Try it: Once the pictures are set aside, copy the records below exactly as they stand.

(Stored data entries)
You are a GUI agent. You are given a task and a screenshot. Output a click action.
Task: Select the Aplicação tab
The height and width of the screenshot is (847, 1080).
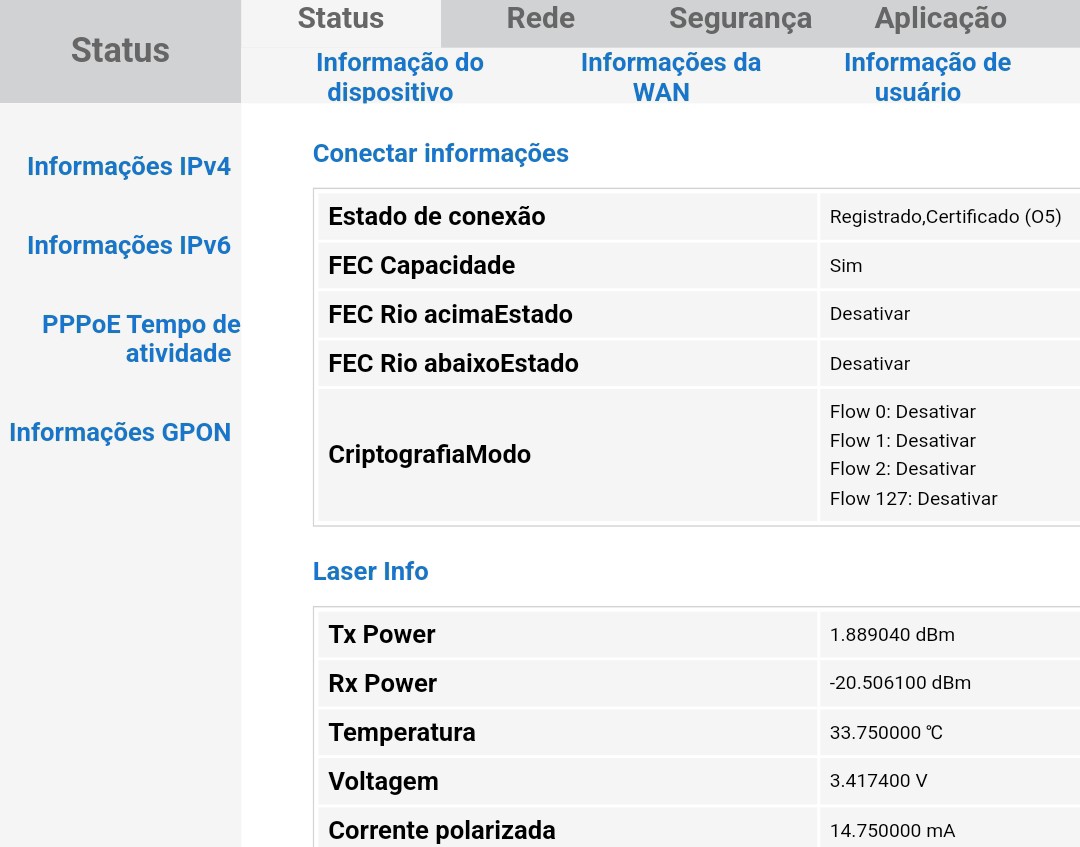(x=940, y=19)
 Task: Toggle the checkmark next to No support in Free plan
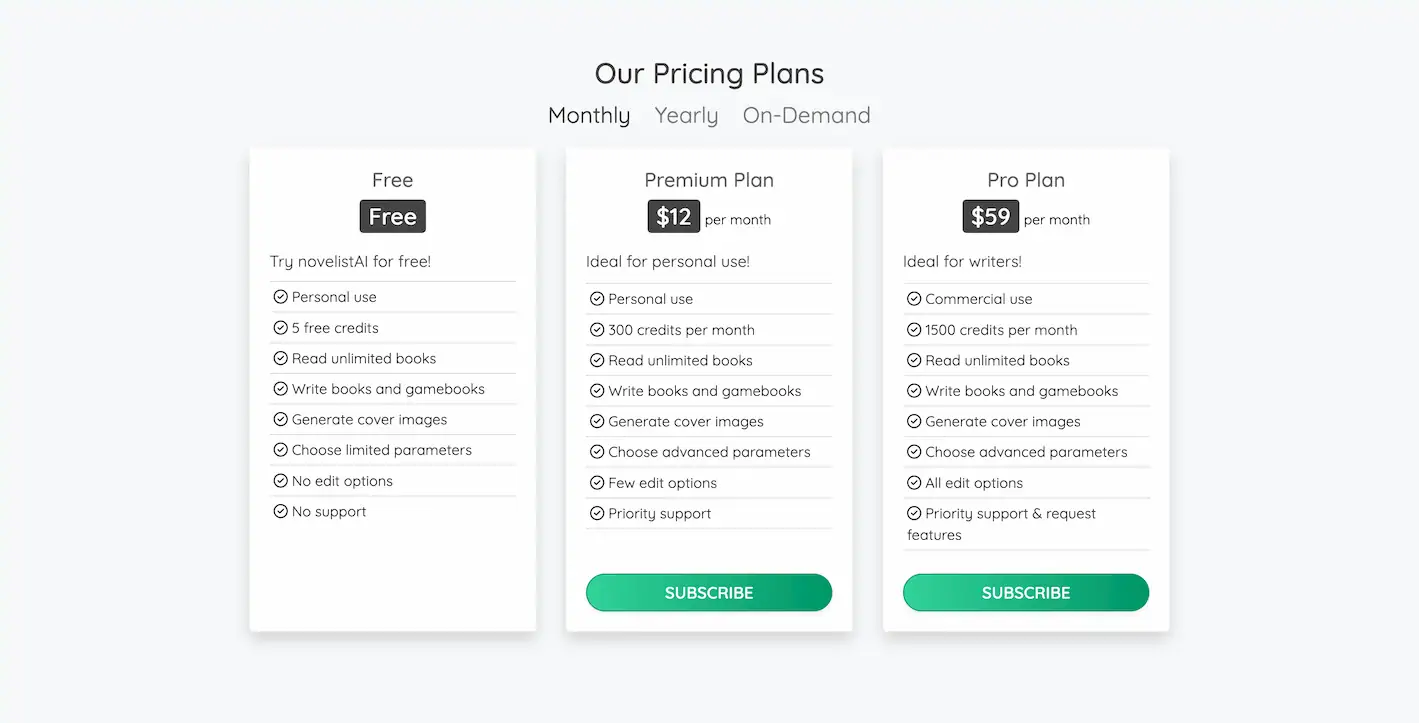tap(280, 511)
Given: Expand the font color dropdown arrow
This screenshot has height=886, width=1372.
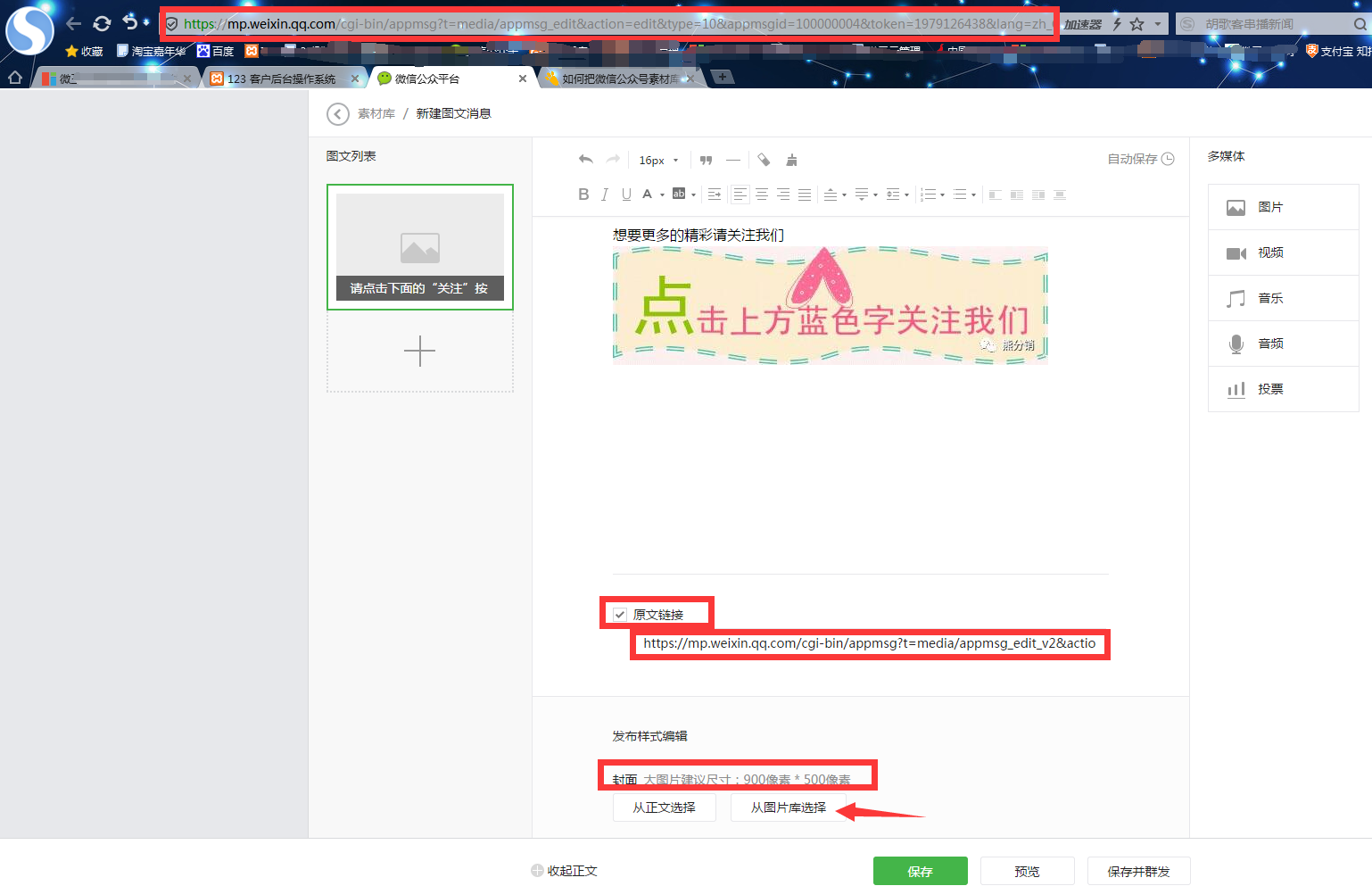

Exercise answer:
You are a GUI agent. You are given a task and a screenshot. Output a click action.
Task: Select the Aplicação tab
The height and width of the screenshot is (847, 1080).
(x=940, y=19)
 Task: Toggle the checkmark next to No support in Free plan
tap(280, 511)
Given: Expand the font color dropdown arrow
This screenshot has height=886, width=1372.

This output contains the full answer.